Seniors benefit from gentle yoga whether on a mat or in a chair

photo by: Kathy Hanks

Susan Rieger leads an Ageless Yoga class on Sept. 20, 2019, at Westside Yoga in Lawrence.

Susan Rieger knows it’s impossible to change a person’s chronological age, but she believes it’s possible to slow down physical aging by practicing yoga.

Connecting mind, body and spirit is essential to a person’s well-being at any age, according to Rieger, who spends a lot of her time teaching gentle yoga classes to many seniors around Lawrence. Whether it’s Yoga for Everybody or Chair Yoga at the Senior Resource Center or Ageless Yoga at several yoga studios around town, Rieger touts the anti-aging benefits of yoga.

One of the benefits that some of her students say they have experienced is an increase in bone density for those suffering from osteoporosis.

“Several have talked about lowered blood pressure, better balance and range of motion,” Rieger said.

She recently had a 93-year-old student who drove herself to class.

Sometimes she’ll get people in their 40s who come to the Ageless Class because they want a gentler workout.

“The idea is to die young — as late as possible,” Rieger said, quoting the anthropologist Ashley Montagu.

For more than 35 years Rieger has been practicing yoga. She loves combining her background in clinical social work with dance and yoga. The benefit of movement is huge, even for those enrolled in the chair yoga class, which is designed for people in their 70s and 80s, or people recovering from an injury who can’t get up and down from a yoga mat.

Whatever class she happens to be offering, Rieger said, it’s important to do a long warm-up of the muscles and joints.

photo by: Kathy Hanks

John Poertner, from left, Susan Rieger, instructor, Nancy Landis and Jeanette Armstrong practice stretches during a Gentle Yoga class at Westside Yoga on Sept. 20, 2019.

Even her students doing the yoga poses sitting side-saddle still experience benefits, such as improved balance. Her classes end with a relaxing technique called savasana.

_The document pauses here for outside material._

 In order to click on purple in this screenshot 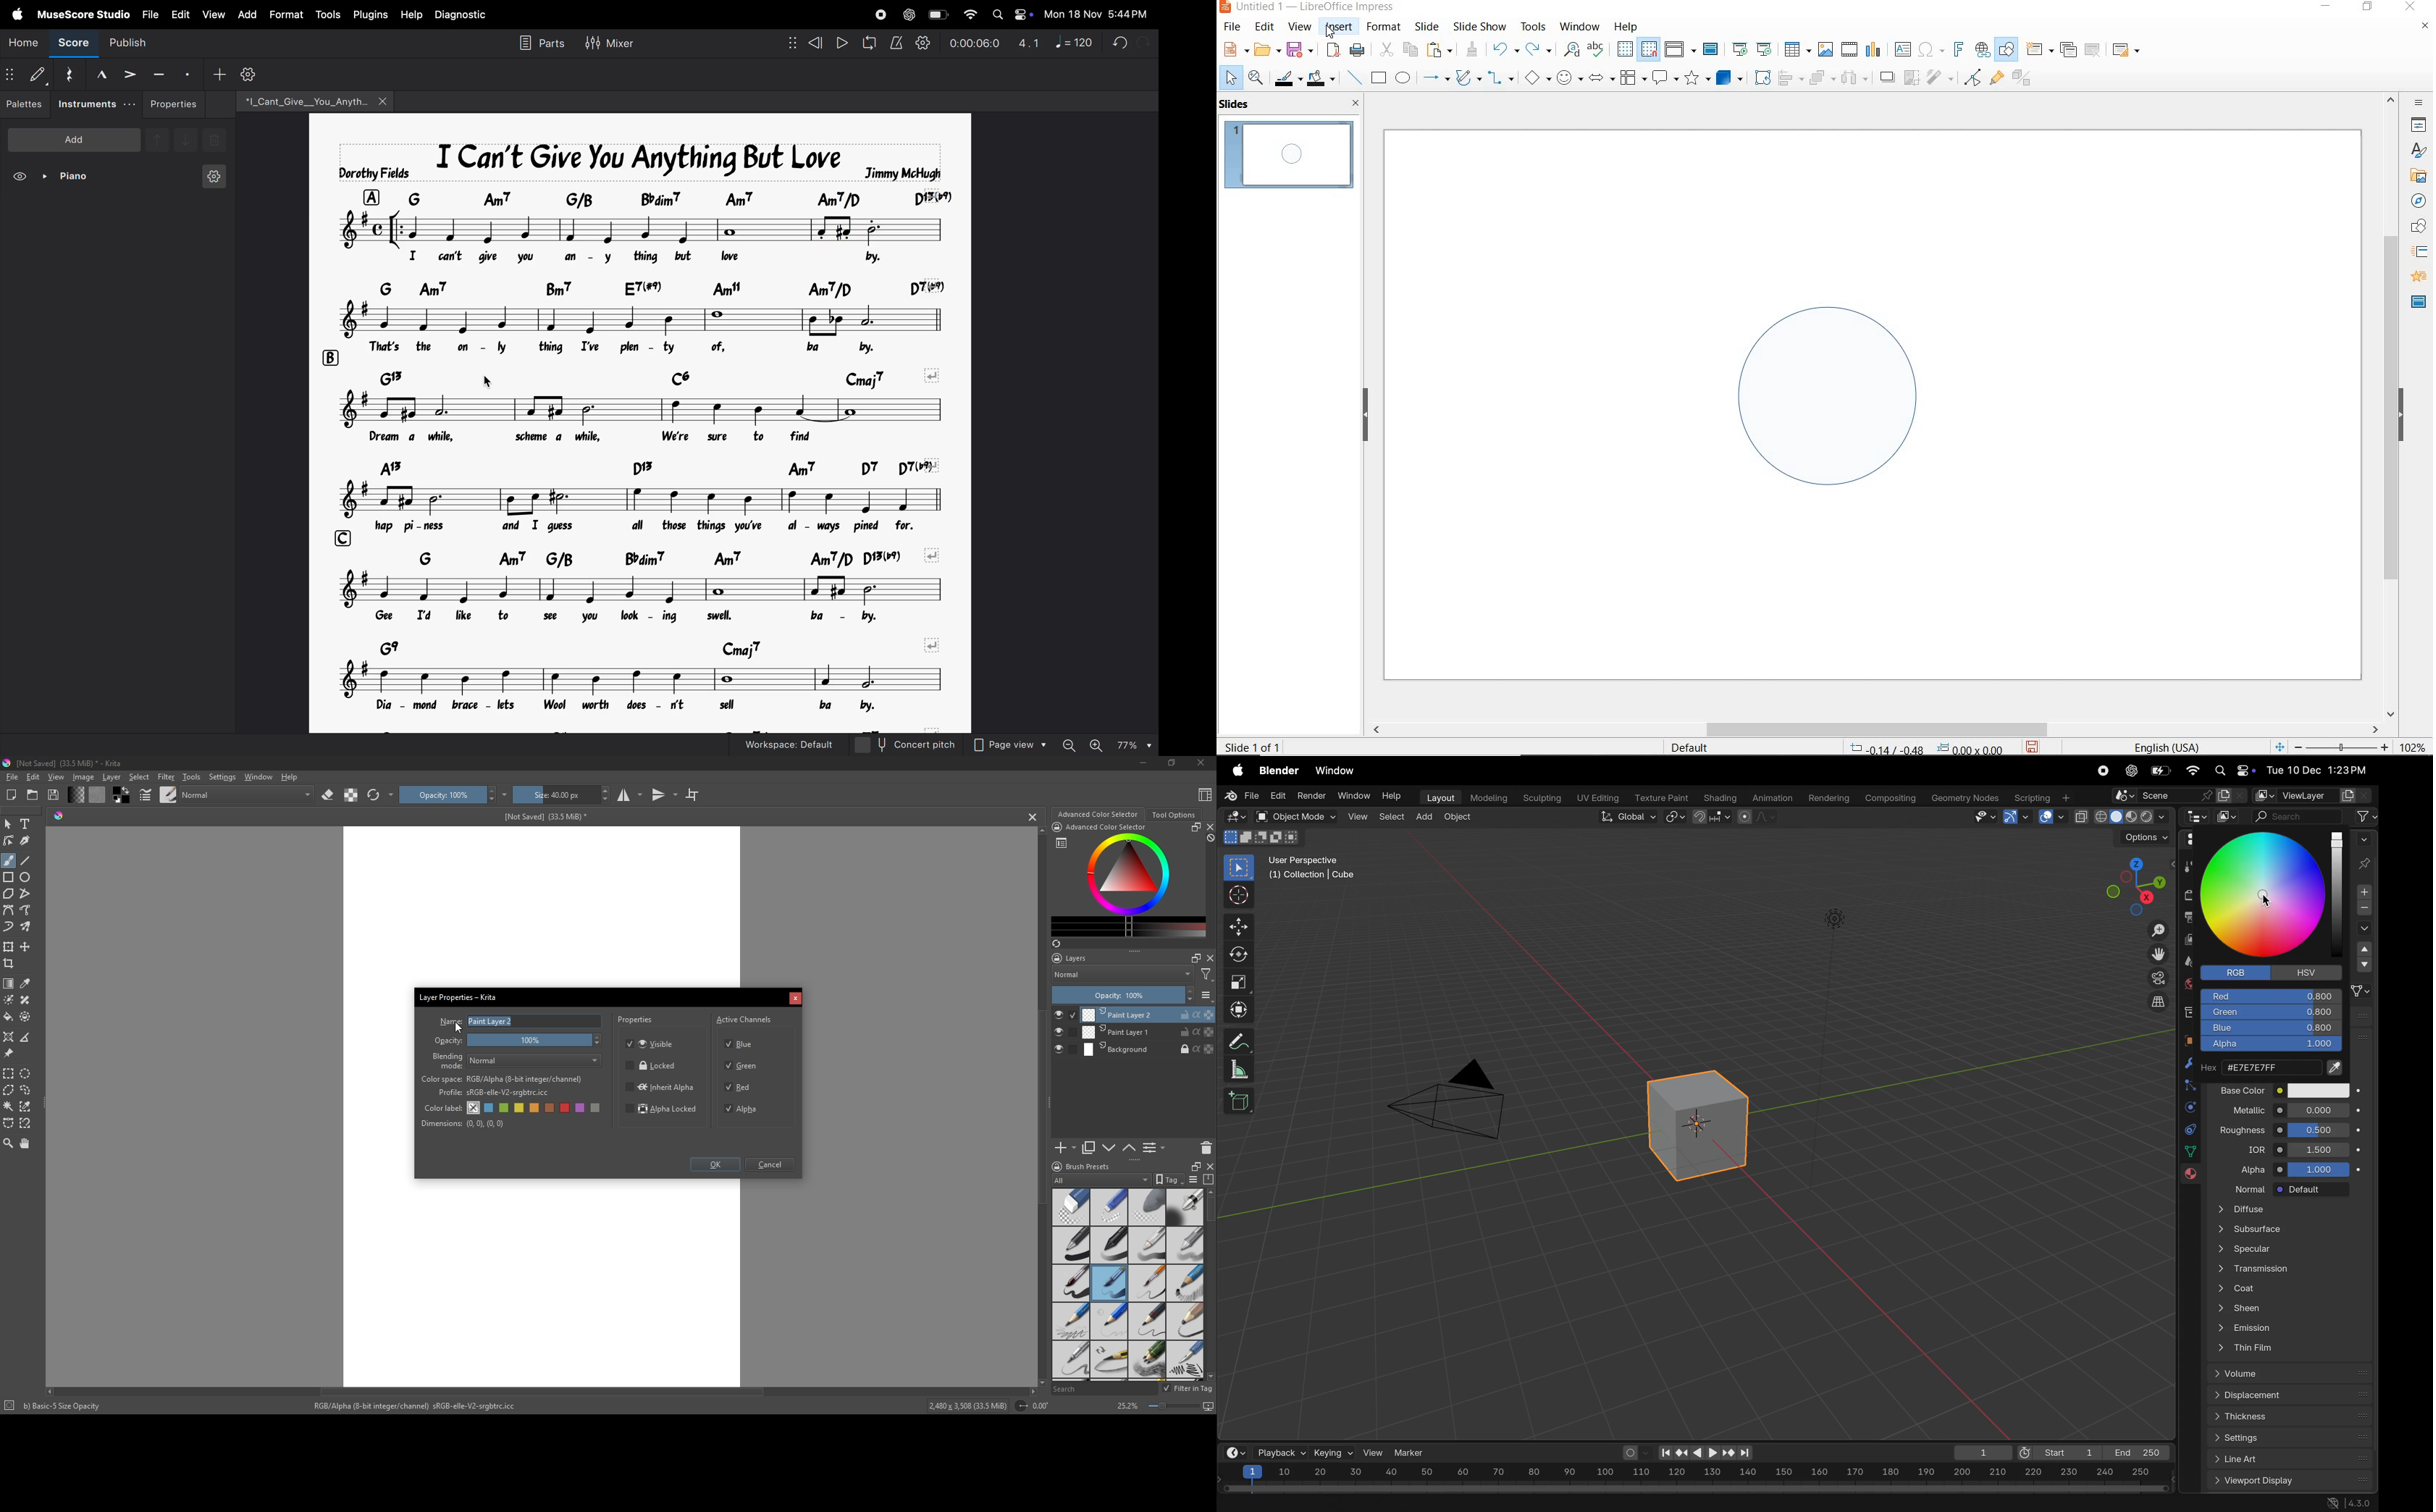, I will do `click(582, 1108)`.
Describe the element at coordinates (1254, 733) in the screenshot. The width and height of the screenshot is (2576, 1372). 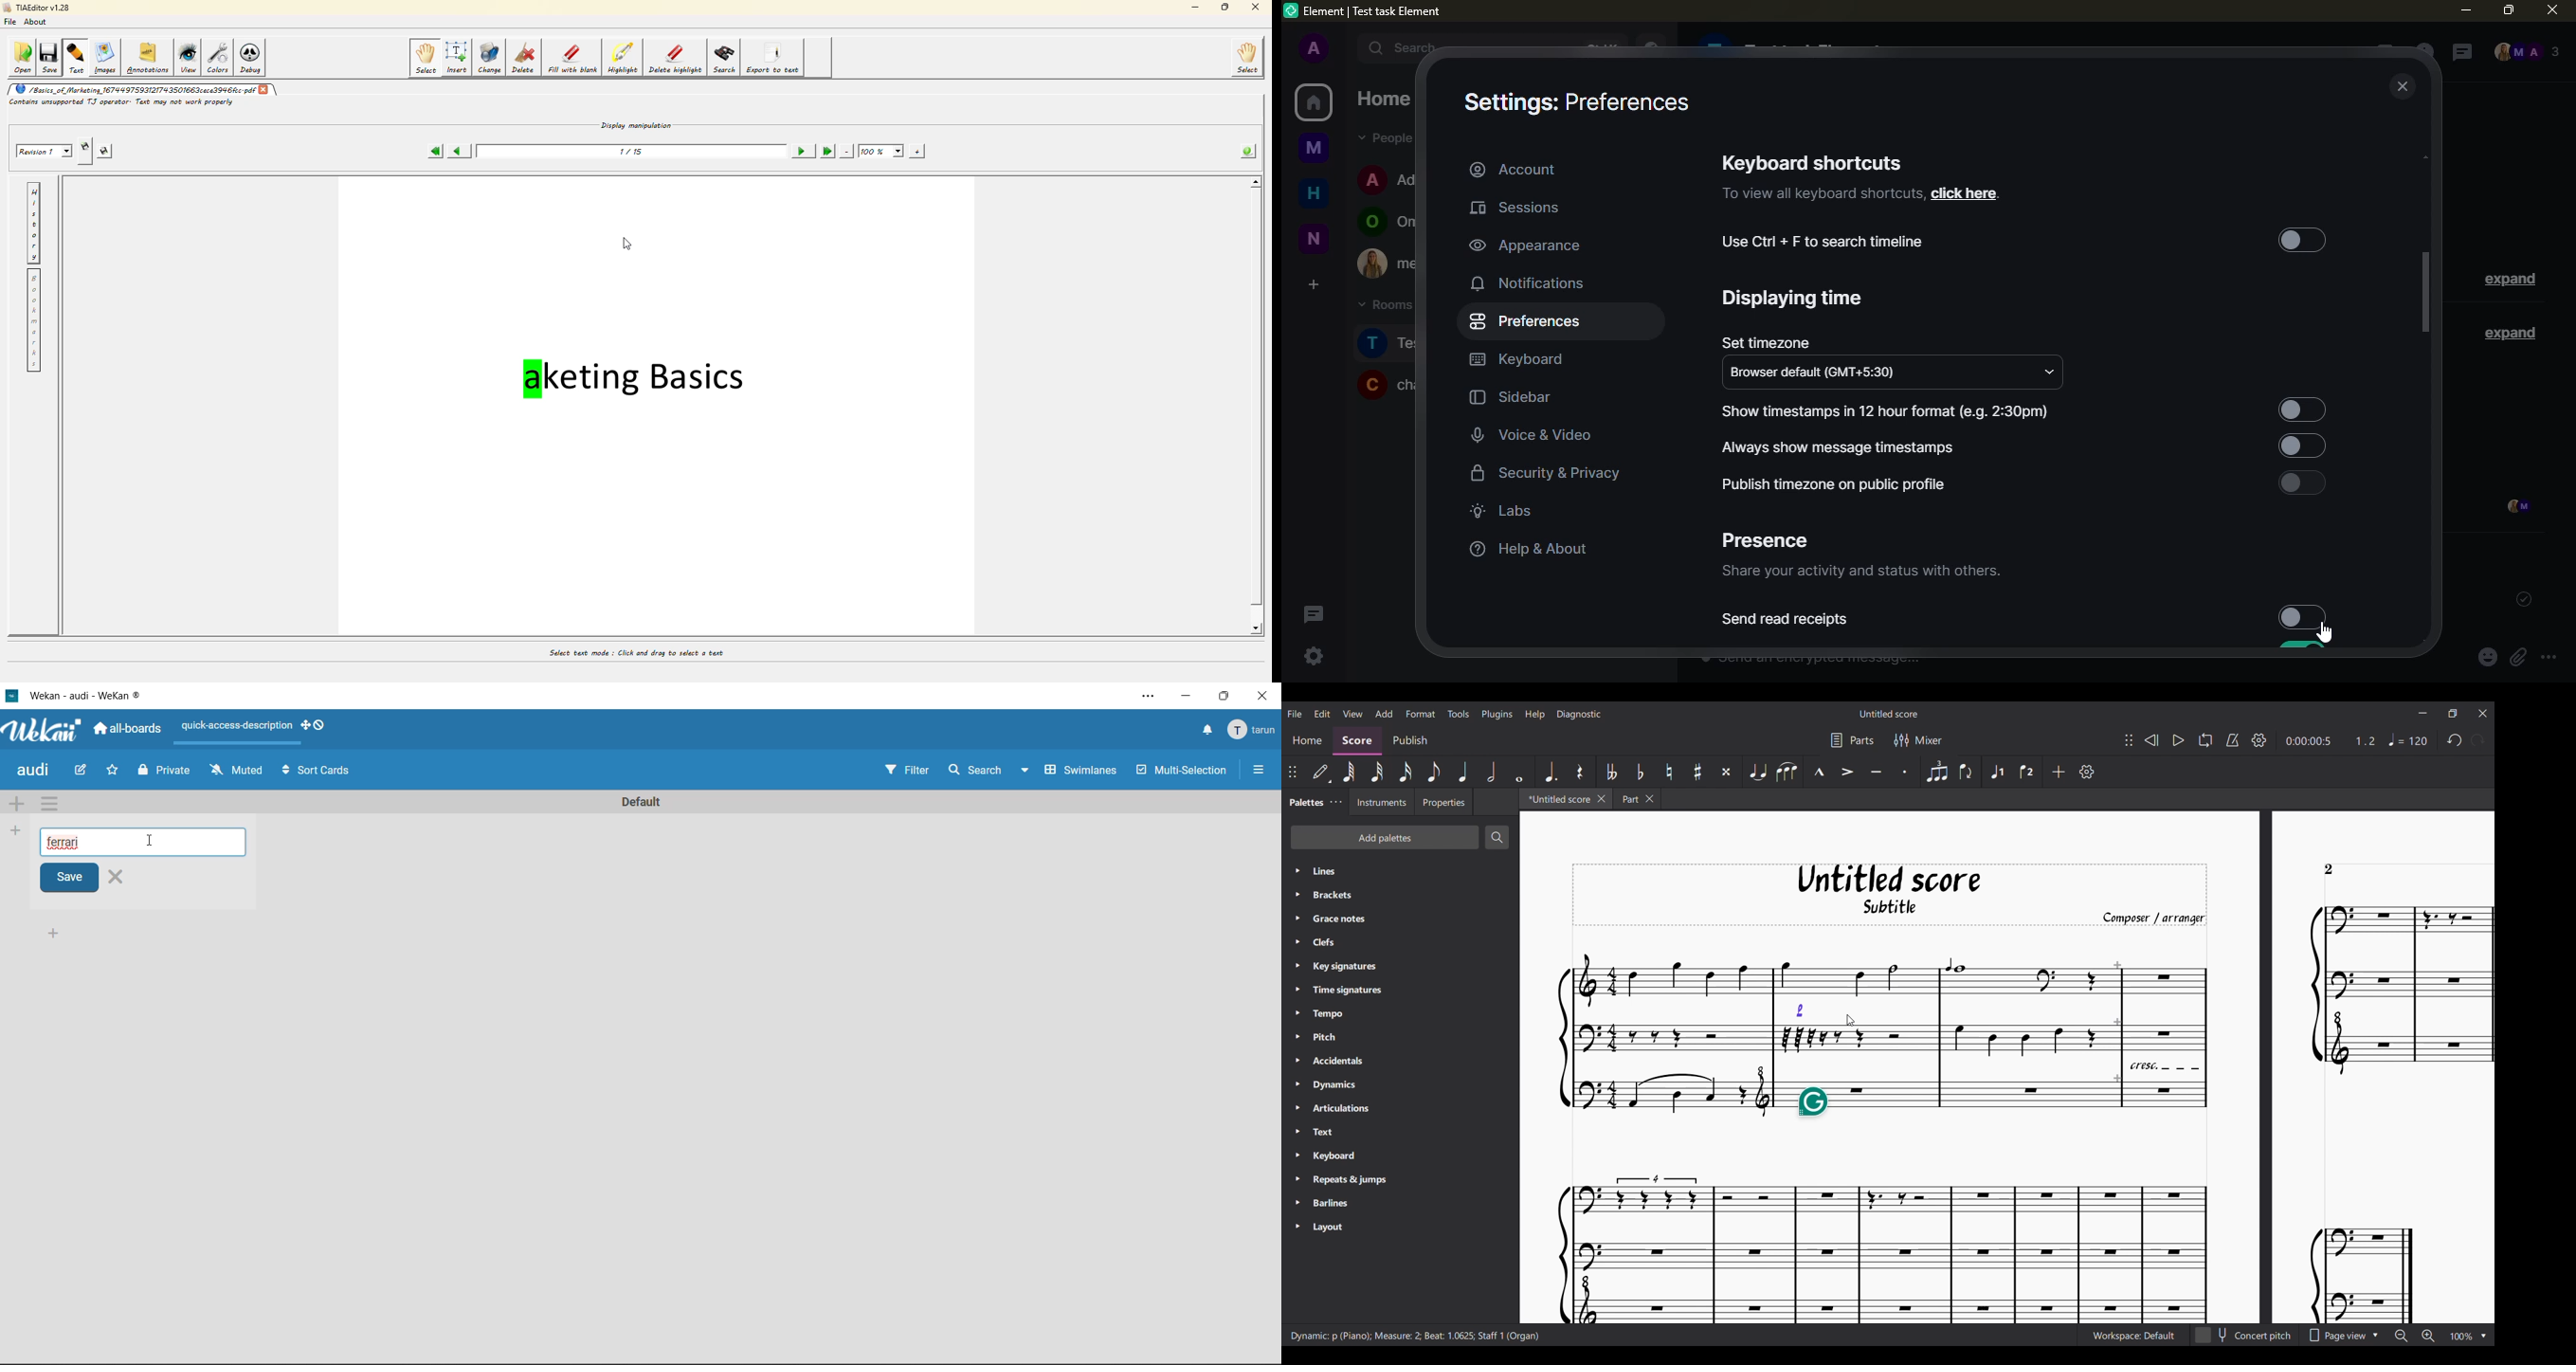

“It lets the body integrate what they just did and is a nice transition because this relaxed state allows them to head out to the car and still be relaxed,” Rieger said.

Seniors are welcome to drop in and try a class for $12, at Westside Yoga. Ageless Yoga classes are also taught at The Yoga Center of Lawrence.

Rieger is looking forward to her next session on Oct. 8 at the Senior Resource Center of Douglas County, which is now back in the renovated building at 745 Vermont St. They have been meeting in other locations over the past three years during the restoration to the building.

“We have been Gypsies having classes at the Carnegie Building and the Community Building,” Rieger said.